本文提出了一种可以观察工作流体内部状态变化的阵列式微通道重力平板热管(AMGPHP),实验探索并详细分析了池状流、塞状流和弹状流等模式,深入揭示了其内部的复杂气液两相流特性和传热行为。以启动时间和热阻为性能评估指标,确定了装置的最佳体积充液率应为20%。在此基础上,设计并评估了在 R141b 中掺混乙醇的介质优化策略。与单一工质相比,由于沸点差异导致的温度和浓度滑移,AMGFHP 使用二元混合流体时的传热性能将显著提升。在 10%体积 的乙醇掺混条件下,该热管的等效热导率可达到 3110 W/(m·°C),最低启动功率也低至 4 W,体现出其在实际应用中的良好潜质。

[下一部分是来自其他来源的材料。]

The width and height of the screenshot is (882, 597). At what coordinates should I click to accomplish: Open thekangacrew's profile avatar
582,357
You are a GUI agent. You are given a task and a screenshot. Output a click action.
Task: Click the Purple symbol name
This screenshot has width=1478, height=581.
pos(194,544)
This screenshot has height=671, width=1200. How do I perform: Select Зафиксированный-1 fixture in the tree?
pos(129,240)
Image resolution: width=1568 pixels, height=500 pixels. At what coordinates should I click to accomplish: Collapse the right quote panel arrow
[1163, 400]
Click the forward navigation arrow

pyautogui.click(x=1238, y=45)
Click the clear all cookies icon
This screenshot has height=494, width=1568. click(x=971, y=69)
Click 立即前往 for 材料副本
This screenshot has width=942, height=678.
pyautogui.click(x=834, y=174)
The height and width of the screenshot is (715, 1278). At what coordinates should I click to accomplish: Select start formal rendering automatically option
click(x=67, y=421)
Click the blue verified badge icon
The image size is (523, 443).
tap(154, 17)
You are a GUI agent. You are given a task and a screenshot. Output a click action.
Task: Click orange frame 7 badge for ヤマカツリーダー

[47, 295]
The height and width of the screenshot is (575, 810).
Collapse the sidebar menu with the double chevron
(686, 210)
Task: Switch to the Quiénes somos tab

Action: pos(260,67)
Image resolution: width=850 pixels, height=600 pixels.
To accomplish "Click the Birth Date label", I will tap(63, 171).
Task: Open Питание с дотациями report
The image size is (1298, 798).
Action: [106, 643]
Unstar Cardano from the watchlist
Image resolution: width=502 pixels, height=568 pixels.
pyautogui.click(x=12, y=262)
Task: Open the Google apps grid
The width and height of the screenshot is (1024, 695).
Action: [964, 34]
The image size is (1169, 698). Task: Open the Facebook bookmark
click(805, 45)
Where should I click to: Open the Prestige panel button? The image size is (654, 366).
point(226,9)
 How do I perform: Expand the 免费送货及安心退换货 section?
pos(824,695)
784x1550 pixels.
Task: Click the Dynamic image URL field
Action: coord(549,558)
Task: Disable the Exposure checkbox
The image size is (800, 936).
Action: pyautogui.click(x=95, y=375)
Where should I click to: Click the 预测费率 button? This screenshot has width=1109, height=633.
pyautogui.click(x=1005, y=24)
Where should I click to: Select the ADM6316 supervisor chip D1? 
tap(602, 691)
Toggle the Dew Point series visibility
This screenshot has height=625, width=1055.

关键词: flat heat pipe; mini-channel; visualisation; two-phase flow; binary mixtures; thermal performance

本文引用格式

FAN Gaoting , TANG Aikun , CAI Tao , SHAN Chunxian , PAN Jun , JIN Yi . Visualisation and Heat Transfer Performance of Mini-Channel Flat Heat Pipe with a Binary Mixture[J]. 热科学学报, 2024 , 33(5) : 1712 -1725 . DOI: 10.1007/s11630-024-1931-2

Abstract

To unravel the intricacies of two-phase gas-liquid flow characteristics and heat transfer behavior, an array mini-channel gravity plate heat pipe (AMGPHP) is proposed in this work, which allows for observing the internal changes in the state of the working fluids. The flow patterns such as pool flow, columnar flow, and slug flow, are experimentally explored and analyzed in detail. It is found that the optimal volume fill ratio is 20% by utilizing start-up time and thermal resistance as performance evaluation metrics. With this fill ratio, a medium optimization strategy by blending ethanol within R141b is proposed and evaluated. In comparison to pure working fluids, the heat transfer performance of AMGFHP in the binary fluid has been significantly augmented due to temperature and concentration shifts resulting from disparate boiling points. Under the 10% volume fraction ethanol blending condition, the equivalent thermal conductivity of the heat pipe is dramatically elevated, with a value of 3110 W/(m·°C), along with the reduction of the minimum start-up power to 4 W. In general, applying such a medium to heat pipes has considerable potential in practical applications.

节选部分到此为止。